Module maintaining graph setup in the _graphs collection - aka named graphs. Configures which edge collections relate to which vertex collections. Ensures graph consistency in modification queries.

Named Graphs

Named graphs enforce consistency between edge collections and vertex collections, so if you remove a vertex, edges pointing to it will be removed too.

Index

Indexes are used to allow fast access to documents in a collection. All collections have a primary index, which is the document's _key attribute. This index cannot be dropped or changed.

Edge collections will also have an automatically created edges index, which cannot be modified. This index provides quick access to documents via the _from and _to attributes.

Most user-land indexes can be created by defining the names of the attributes which should be indexed. Some index types allow indexing just one attribute (e.g. fulltext index) whereas other index types allow indexing multiple attributes.

Indexing the system attribute _id in user-defined indexes is not supported by any index type.

Edges Index

An edges index is automatically created for edge collections. It contains connections between vertex documents and is invoked when the connecting edges of a vertex are queried. There is no way to explicitly create or delete edges indexes.

Fulltext Index

A fulltext index can be used to find words, or prefixes of words inside documents. A fulltext index can be defined on one attribute only, and will include all words contained in documents that have a textual value in the index attribute. Since ArangoDB 2.6 the index will also include words from the index attribute if the index attribute is an array of strings, or an object with string value members.

For example, given a fulltext index on the translations attribute and the following documents, then searching for лиса using the fulltext index would return only the first document. Searching for the index for the exact string Fox would return the first two documents, and searching for prefix:Fox would return all three documents:

{ translations: { en: "fox", de: "Fuchs", fr: "renard", ru: "лиса" } }
{ translations: "Fox is the English translation of the German word Fuchs" }
{ translations: [ "ArangoDB", "document", "database", "Foxx" ] }

If the index attribute is neither a string, an object or an array, its contents will not be indexed. When indexing the contents of an array attribute, an array member will only be included in the index if it is a string. When indexing the contents of an object attribute, an object member value will only be included in the index if it is a string. Other data types are ignored and not indexed.

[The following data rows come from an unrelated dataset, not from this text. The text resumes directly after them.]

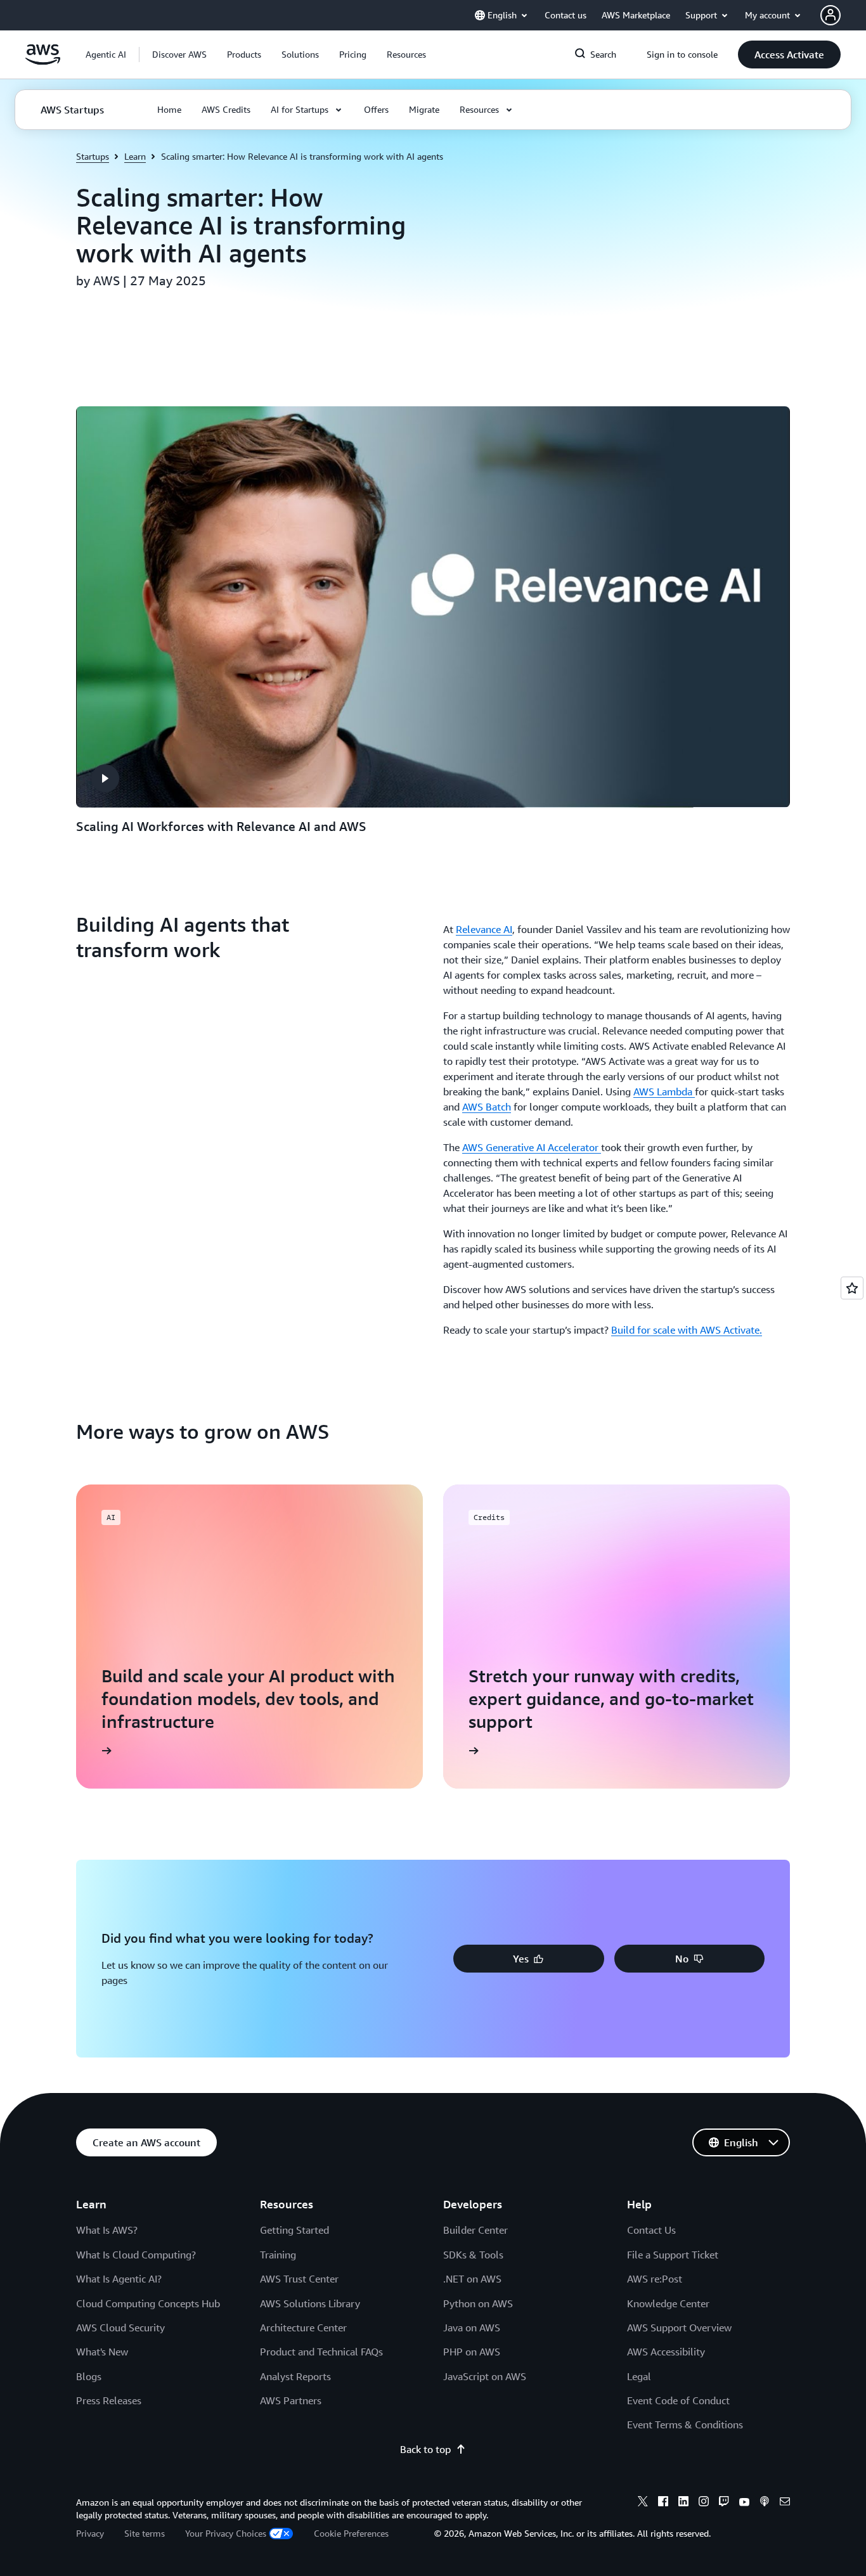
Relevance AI (484, 929)
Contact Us (651, 2230)
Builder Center (475, 2230)
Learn (135, 156)
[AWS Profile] (830, 15)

Only words with a (specifiable) minimum length are indexed. Word tokenization is done using the word boundary analysis provided by libicu, which is taking into account the selected language provided at server start. Words are indexed in their lower-cased form. The index supports complete match queries (full words) and prefix queries.

Geo Index

A geo index is used to find places on the surface of the earth fast.

Index Handle

An index handle uniquely identifies an index in the database. It is a string and consists of a collection name and an index identifier separated by /.

Hash Index

A hash index is used to find documents based on examples. A hash index can be created for one or multiple document attributes.

A hash index will only be used by queries if all indexed attributes are present in the example or search query, and if all attributes are compared using the equality (== operator). That means the hash index does not support range queries.

A unique hash index has an amortized complexity of O(1) for lookup, insert, update, and remove operations. The non-unique hash index is similar, but amortized lookup performance is O(n), with n being the number of index entries with the same lookup value.

Skiplist Index

A skiplist is a sorted index type that can be used to find ranges of documents.

Anonymous Graphs

You may use edge collections with vertex collections without the graph management facilities. However, graph consistency is not enforced by these. If you remove vertices, you have to ensure by yourselves edges pointing to this vertex are removed. Anonymous graphs may not be browsed using graph viewer in the webinterface. This may be faster in some scenarios.